→ What you need to do
Copy out the data below. Keep every word as it is.

(Saved data entries)

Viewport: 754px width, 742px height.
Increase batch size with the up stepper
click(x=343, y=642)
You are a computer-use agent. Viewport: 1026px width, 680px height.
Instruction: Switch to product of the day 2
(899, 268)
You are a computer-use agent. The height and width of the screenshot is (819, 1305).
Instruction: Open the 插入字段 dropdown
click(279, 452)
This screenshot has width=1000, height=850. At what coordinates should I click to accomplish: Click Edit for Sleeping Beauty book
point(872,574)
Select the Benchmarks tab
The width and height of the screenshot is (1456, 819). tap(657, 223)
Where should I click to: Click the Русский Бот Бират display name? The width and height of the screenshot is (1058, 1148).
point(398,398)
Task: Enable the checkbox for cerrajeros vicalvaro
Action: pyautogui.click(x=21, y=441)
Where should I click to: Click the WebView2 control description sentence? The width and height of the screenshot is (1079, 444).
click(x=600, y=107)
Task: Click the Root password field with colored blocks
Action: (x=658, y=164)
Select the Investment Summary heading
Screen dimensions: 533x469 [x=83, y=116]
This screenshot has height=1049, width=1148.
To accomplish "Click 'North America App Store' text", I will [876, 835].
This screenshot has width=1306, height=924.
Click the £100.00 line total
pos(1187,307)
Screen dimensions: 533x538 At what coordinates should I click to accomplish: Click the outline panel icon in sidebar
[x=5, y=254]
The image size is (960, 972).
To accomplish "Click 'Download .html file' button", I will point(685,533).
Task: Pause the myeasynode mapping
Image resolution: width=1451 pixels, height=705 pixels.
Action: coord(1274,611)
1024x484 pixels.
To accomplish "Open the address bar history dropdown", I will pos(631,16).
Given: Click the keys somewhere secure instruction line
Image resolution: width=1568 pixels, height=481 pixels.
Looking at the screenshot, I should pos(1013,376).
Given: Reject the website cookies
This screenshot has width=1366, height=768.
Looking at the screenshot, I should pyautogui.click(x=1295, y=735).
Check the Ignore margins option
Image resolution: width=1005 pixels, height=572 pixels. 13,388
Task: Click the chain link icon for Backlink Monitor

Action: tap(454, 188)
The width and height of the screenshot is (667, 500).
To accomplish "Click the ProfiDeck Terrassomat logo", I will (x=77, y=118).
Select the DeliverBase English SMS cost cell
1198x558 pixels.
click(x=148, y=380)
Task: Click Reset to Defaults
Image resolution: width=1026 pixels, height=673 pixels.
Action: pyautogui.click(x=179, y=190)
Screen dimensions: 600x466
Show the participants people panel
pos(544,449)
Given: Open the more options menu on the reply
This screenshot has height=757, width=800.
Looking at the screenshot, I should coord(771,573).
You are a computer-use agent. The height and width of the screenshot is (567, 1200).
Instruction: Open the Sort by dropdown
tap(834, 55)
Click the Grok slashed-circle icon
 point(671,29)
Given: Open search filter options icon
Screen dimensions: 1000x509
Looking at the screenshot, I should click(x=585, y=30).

→ Result of the exercise
Viewport: 754px width, 742px height.
Increase batch size with the up stepper
click(x=343, y=642)
You are a computer-use agent. Viewport: 1026px width, 680px height.
Instruction: Switch to product of the day 2
(899, 268)
You are a computer-use agent. The height and width of the screenshot is (819, 1305).
Instruction: Open the 插入字段 dropdown
click(279, 452)
This screenshot has width=1000, height=850. At what coordinates should I click to accomplish: Click Edit for Sleeping Beauty book
point(872,574)
Select the Benchmarks tab
The width and height of the screenshot is (1456, 819). tap(657, 223)
Where should I click to: Click the Русский Бот Бират display name? The width and height of the screenshot is (1058, 1148).
point(398,398)
Task: Enable the checkbox for cerrajeros vicalvaro
Action: pyautogui.click(x=21, y=441)
Where should I click to: Click the WebView2 control description sentence? The width and height of the screenshot is (1079, 444).
click(x=600, y=107)
Task: Click the Root password field with colored blocks
Action: (x=658, y=164)
Select the Investment Summary heading
Screen dimensions: 533x469 [x=83, y=116]
This screenshot has height=1049, width=1148.
To accomplish "Click 'North America App Store' text", I will [876, 835].
This screenshot has width=1306, height=924.
Click the £100.00 line total
pos(1187,307)
Screen dimensions: 533x538 At what coordinates should I click to accomplish: Click the outline panel icon in sidebar
[x=5, y=254]
The image size is (960, 972).
To accomplish "Click 'Download .html file' button", I will point(685,533).
Task: Pause the myeasynode mapping
Image resolution: width=1451 pixels, height=705 pixels.
Action: coord(1274,611)
1024x484 pixels.
To accomplish "Open the address bar history dropdown", I will pos(631,16).
Given: Click the keys somewhere secure instruction line
Image resolution: width=1568 pixels, height=481 pixels.
Looking at the screenshot, I should pos(1013,376).
Given: Reject the website cookies
This screenshot has width=1366, height=768.
Looking at the screenshot, I should pyautogui.click(x=1295, y=735).
Check the Ignore margins option
Image resolution: width=1005 pixels, height=572 pixels. 13,388
Task: Click the chain link icon for Backlink Monitor

Action: tap(454, 188)
The width and height of the screenshot is (667, 500).
To accomplish "Click the ProfiDeck Terrassomat logo", I will (x=77, y=118).
Select the DeliverBase English SMS cost cell
1198x558 pixels.
click(x=148, y=380)
Task: Click Reset to Defaults
Image resolution: width=1026 pixels, height=673 pixels.
Action: pyautogui.click(x=179, y=190)
Screen dimensions: 600x466
Show the participants people panel
pos(544,449)
Given: Open the more options menu on the reply
This screenshot has height=757, width=800.
Looking at the screenshot, I should coord(771,573).
You are a computer-use agent. The height and width of the screenshot is (567, 1200).
Instruction: Open the Sort by dropdown
tap(834, 55)
Click the Grok slashed-circle icon
 point(671,29)
Given: Open search filter options icon
Screen dimensions: 1000x509
Looking at the screenshot, I should click(x=585, y=30).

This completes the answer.